Records from a collection:
---+---
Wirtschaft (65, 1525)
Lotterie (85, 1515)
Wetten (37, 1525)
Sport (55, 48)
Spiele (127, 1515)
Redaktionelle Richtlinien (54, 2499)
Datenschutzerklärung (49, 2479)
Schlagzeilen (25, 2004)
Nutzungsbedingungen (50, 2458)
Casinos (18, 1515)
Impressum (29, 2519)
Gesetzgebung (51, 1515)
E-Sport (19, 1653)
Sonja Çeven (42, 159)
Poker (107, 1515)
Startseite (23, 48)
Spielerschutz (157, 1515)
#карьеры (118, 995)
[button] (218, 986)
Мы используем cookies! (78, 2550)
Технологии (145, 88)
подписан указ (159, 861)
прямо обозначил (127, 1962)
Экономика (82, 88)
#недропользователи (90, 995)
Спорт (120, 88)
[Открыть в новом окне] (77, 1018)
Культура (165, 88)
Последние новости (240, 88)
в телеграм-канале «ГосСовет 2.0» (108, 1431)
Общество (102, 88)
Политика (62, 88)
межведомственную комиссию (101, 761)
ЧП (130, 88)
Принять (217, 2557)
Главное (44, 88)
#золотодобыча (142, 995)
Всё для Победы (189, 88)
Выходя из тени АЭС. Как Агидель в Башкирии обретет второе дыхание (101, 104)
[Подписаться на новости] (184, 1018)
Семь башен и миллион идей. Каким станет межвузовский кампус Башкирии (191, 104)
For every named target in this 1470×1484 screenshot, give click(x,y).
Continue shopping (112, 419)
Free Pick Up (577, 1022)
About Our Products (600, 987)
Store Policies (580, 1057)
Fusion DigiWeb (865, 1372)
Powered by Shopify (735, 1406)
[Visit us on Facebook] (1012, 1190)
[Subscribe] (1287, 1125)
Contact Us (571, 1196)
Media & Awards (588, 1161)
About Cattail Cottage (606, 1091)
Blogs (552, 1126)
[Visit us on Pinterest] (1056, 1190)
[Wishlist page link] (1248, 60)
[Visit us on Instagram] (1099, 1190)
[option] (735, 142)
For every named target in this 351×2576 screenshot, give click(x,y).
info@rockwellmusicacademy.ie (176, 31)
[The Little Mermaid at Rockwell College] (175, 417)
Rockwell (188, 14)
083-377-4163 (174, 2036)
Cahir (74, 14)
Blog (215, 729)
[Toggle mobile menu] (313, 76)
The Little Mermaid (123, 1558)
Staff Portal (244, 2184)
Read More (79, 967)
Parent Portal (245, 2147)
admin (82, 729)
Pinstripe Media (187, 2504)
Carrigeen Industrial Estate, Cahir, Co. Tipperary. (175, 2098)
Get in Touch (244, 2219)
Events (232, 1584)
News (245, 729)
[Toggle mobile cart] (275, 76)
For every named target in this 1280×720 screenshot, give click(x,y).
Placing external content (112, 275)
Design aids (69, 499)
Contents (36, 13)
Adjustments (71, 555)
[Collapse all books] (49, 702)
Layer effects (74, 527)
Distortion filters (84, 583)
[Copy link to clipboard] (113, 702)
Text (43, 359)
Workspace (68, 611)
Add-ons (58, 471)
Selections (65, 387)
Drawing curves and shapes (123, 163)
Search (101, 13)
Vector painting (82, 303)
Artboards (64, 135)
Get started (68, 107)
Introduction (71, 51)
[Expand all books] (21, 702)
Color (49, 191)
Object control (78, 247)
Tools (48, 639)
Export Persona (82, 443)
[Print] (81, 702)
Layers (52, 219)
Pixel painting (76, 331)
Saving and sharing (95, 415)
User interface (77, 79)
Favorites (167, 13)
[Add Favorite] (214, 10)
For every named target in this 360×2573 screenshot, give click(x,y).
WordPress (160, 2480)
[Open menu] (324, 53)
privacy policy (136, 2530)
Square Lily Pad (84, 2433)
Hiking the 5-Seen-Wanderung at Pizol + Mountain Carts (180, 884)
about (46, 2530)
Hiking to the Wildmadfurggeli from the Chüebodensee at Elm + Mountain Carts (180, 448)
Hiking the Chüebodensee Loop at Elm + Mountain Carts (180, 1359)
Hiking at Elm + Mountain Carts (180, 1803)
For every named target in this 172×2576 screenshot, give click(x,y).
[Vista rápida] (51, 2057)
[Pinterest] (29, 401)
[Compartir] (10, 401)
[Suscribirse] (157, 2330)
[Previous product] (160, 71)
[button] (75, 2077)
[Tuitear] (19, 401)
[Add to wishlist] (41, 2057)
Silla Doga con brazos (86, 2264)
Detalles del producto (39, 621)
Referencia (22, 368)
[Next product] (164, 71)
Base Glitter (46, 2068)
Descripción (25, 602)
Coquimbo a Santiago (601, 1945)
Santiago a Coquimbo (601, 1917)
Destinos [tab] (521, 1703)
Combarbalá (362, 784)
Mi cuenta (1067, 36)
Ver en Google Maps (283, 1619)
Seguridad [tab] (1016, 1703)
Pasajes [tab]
---+---
Task instructions
From the records above, retype only the lines starting at the line that contains "Принять (217, 2557)" and ending at the line that contains "[Visit us on Instagram] (1099, 1190)", both included.

Response to the task
Принять (217, 2557)
Главное (44, 88)
#золотодобыча (142, 995)
Всё для Победы (189, 88)
Выходя из тени АЭС. Как Агидель в Башкирии обретет второе дыхание (101, 104)
[Подписаться на новости] (184, 1018)
Семь башен и миллион идей. Каким станет межвузовский кампус Башкирии (191, 104)
For every named target in this 1470×1484 screenshot, give click(x,y).
Continue shopping (112, 419)
Free Pick Up (577, 1022)
About Our Products (600, 987)
Store Policies (580, 1057)
Fusion DigiWeb (865, 1372)
Powered by Shopify (735, 1406)
[Visit us on Facebook] (1012, 1190)
[Subscribe] (1287, 1125)
Contact Us (571, 1196)
Media & Awards (588, 1161)
About Cattail Cottage (606, 1091)
Blogs (552, 1126)
[Visit us on Pinterest] (1056, 1190)
[Wishlist page link] (1248, 60)
[Visit us on Instagram] (1099, 1190)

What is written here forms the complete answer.